→ Data:
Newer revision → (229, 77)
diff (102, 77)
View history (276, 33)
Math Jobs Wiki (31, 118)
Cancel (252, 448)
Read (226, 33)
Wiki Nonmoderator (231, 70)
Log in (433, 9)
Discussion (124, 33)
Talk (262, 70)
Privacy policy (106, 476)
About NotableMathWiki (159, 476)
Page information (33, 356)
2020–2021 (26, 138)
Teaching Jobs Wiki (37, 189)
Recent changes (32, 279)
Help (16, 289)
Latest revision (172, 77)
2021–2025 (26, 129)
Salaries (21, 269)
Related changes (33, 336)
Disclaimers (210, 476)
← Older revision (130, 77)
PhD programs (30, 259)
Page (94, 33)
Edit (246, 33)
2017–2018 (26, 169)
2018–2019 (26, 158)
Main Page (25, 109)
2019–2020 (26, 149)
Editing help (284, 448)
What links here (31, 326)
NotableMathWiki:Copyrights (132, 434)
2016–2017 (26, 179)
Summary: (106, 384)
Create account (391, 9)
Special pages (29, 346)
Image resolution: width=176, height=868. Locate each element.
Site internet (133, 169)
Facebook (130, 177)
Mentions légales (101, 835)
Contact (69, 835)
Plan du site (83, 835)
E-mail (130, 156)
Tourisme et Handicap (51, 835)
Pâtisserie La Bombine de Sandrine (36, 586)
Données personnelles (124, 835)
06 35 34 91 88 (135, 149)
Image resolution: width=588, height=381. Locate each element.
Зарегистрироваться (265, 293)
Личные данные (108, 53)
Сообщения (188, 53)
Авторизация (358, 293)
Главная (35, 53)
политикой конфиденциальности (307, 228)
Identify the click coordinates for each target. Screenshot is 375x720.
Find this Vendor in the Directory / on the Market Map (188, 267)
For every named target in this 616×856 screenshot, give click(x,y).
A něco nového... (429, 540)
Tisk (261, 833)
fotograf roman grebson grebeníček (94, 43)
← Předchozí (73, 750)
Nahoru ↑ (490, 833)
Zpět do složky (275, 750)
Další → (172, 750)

* * *

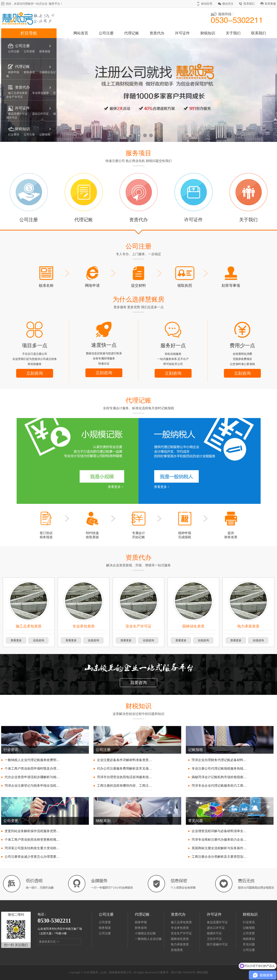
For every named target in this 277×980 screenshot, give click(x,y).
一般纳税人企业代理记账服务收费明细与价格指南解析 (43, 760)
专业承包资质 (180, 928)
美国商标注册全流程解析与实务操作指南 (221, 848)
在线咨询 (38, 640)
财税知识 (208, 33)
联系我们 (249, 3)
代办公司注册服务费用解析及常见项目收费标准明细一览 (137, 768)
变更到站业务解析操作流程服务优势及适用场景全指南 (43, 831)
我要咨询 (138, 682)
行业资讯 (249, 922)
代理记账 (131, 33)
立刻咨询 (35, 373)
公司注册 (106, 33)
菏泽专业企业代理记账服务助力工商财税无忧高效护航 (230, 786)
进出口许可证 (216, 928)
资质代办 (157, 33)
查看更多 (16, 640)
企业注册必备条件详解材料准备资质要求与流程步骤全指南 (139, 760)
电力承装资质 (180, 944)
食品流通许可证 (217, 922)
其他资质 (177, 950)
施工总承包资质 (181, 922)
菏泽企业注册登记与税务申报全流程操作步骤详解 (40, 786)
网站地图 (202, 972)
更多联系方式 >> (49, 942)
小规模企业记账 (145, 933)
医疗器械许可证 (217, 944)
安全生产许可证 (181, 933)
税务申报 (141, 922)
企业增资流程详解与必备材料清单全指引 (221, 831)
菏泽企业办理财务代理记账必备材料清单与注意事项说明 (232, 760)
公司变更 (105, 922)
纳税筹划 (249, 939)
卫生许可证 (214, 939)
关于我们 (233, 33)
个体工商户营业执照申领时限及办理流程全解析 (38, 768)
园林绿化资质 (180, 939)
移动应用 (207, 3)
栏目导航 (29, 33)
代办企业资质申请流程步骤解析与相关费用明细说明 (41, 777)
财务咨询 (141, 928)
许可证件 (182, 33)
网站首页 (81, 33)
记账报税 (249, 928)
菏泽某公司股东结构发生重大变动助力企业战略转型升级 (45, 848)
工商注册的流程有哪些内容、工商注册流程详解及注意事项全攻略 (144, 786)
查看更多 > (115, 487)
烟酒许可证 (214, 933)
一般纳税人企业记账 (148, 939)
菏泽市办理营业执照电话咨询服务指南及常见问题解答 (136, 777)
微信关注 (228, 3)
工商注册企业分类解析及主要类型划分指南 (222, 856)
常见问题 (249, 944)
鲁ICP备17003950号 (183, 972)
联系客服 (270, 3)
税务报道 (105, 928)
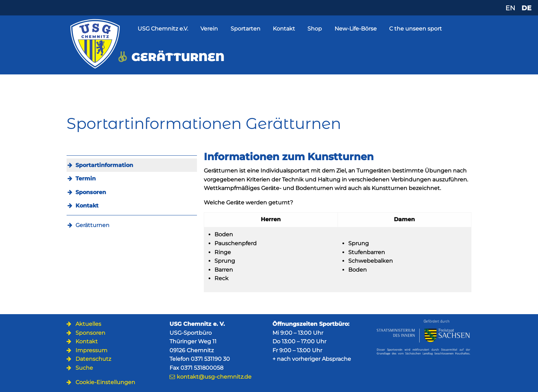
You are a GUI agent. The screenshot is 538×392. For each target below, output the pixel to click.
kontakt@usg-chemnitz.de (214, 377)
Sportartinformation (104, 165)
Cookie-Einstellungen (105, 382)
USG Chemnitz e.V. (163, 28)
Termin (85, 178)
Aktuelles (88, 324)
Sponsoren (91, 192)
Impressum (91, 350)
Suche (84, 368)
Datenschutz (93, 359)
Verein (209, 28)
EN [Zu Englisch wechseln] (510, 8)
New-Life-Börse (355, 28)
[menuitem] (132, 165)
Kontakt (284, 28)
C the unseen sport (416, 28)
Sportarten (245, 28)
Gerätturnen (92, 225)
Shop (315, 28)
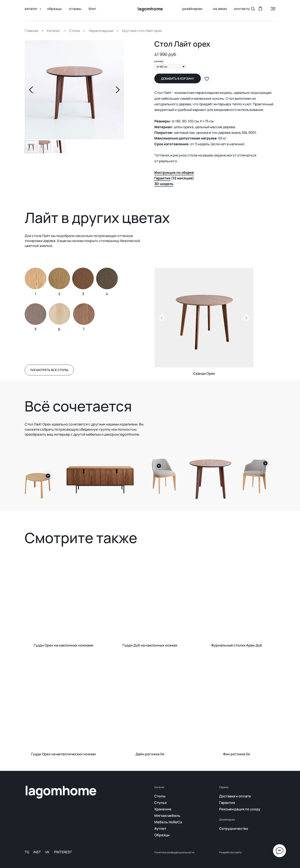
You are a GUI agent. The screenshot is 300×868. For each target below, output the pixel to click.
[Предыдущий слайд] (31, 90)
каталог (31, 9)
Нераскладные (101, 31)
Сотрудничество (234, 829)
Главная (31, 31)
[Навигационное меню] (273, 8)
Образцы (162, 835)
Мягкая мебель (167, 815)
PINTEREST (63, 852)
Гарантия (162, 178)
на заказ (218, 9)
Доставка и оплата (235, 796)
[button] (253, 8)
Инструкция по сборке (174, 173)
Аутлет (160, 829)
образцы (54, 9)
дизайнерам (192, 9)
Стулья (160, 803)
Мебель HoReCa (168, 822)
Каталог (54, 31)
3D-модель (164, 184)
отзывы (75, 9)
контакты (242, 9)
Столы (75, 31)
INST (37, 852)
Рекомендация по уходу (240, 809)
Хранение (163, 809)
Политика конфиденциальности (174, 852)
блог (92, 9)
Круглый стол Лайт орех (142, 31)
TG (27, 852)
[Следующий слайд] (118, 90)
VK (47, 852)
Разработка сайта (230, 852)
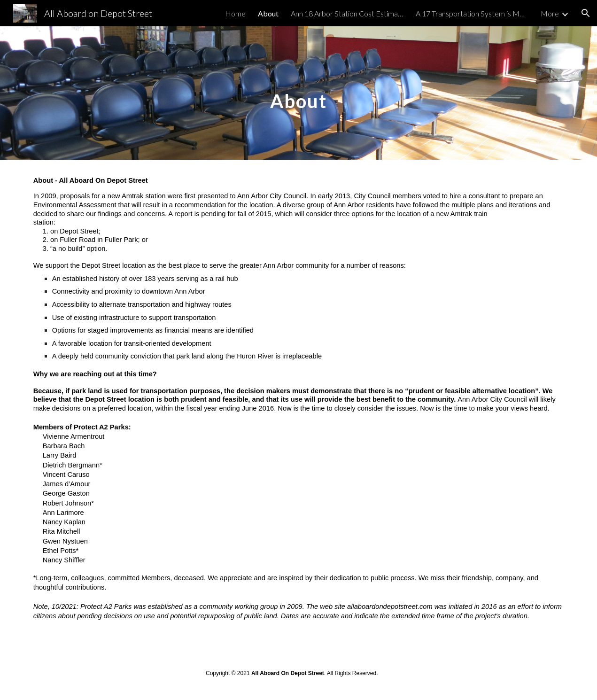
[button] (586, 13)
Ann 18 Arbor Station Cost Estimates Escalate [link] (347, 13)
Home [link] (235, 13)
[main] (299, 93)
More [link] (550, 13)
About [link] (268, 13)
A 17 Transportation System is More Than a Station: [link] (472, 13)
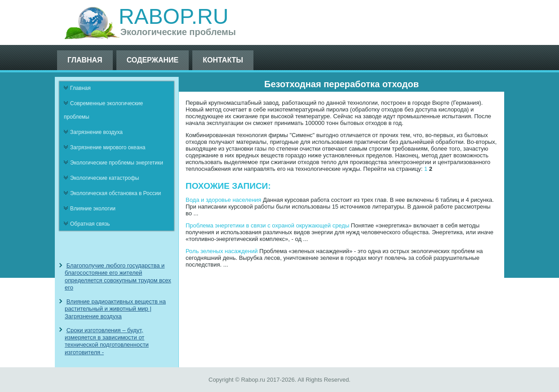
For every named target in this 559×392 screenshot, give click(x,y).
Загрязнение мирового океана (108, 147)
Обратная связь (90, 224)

==

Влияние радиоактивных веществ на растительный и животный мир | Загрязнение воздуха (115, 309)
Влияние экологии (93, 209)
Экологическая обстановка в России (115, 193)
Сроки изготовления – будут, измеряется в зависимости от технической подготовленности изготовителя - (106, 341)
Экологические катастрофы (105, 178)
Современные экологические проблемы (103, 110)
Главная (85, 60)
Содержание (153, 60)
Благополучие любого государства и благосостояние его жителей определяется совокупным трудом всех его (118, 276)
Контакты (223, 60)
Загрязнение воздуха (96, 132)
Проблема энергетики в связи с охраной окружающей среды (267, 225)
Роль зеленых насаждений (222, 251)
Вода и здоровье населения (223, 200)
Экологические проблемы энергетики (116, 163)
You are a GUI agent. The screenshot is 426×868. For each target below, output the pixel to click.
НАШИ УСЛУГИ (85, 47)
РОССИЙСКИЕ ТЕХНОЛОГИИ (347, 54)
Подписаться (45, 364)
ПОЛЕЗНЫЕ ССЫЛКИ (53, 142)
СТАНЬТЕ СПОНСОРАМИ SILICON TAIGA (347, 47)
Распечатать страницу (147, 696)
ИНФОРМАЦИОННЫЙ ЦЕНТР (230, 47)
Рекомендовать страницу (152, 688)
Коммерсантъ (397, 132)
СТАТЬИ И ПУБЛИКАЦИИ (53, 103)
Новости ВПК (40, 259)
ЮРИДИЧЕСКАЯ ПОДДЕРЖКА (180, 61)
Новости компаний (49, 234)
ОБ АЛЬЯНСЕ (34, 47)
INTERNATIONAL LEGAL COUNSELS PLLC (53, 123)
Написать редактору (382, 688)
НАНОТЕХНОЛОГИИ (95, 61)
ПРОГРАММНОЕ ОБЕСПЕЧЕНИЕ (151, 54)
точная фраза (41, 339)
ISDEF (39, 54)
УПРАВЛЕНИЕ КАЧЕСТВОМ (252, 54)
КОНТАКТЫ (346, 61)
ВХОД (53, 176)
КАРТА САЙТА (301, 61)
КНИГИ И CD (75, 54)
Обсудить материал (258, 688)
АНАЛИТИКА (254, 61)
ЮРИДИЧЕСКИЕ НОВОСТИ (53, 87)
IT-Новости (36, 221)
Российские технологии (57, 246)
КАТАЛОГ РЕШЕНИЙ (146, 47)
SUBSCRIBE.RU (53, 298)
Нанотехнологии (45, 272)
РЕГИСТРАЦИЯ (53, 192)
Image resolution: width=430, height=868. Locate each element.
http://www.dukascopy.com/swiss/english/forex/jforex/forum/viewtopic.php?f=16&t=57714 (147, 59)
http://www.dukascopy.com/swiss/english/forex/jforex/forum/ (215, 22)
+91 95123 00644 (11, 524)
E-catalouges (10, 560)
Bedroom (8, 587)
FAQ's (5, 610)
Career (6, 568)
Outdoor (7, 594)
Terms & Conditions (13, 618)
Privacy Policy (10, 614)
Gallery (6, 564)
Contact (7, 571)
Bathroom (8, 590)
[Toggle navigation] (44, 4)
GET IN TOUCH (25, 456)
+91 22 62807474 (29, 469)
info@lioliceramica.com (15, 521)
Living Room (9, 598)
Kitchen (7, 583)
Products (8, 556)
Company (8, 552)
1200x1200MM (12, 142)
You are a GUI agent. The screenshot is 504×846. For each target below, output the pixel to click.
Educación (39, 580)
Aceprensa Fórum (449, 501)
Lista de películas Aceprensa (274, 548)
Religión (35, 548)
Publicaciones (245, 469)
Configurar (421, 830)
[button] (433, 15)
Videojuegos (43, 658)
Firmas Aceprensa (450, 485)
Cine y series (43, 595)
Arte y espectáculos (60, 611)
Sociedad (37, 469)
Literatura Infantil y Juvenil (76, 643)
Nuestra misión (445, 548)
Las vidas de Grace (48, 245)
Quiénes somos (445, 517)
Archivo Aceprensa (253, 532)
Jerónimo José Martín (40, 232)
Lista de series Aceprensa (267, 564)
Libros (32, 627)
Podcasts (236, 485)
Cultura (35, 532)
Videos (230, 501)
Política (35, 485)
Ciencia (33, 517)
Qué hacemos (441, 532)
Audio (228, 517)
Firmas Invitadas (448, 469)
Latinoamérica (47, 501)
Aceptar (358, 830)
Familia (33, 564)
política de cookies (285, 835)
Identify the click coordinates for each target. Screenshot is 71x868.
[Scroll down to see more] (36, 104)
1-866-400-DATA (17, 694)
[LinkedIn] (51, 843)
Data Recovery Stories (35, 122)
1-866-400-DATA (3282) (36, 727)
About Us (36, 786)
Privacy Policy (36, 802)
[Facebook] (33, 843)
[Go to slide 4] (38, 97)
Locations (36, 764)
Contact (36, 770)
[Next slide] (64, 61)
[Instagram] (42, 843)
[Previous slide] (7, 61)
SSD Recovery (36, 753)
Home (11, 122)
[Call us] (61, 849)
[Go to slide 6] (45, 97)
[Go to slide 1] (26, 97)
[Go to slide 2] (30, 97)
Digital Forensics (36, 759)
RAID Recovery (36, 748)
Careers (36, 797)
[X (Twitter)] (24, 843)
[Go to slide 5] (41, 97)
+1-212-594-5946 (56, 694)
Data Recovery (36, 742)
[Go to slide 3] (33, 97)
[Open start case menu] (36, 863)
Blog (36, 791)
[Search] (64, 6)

→ Stated goal:
Please return the entries verbatim, from the line with "税务报道 (105, 928)" to the line with "EN [Zu Englisch wechseln] (510, 8)", both lines included. Leave the pictures out of your answer.

→ Task response:
税务报道 (105, 928)
You are a GUI agent. The screenshot is 538×392. For each target below, output the pixel to click.
kontakt@usg-chemnitz.de (214, 377)
Sportartinformation (104, 165)
Cookie-Einstellungen (105, 382)
USG Chemnitz e.V. (163, 28)
Termin (85, 178)
Aktuelles (88, 324)
Sponsoren (91, 192)
Impressum (91, 350)
Suche (84, 368)
Datenschutz (93, 359)
Verein (209, 28)
EN [Zu Englisch wechseln] (510, 8)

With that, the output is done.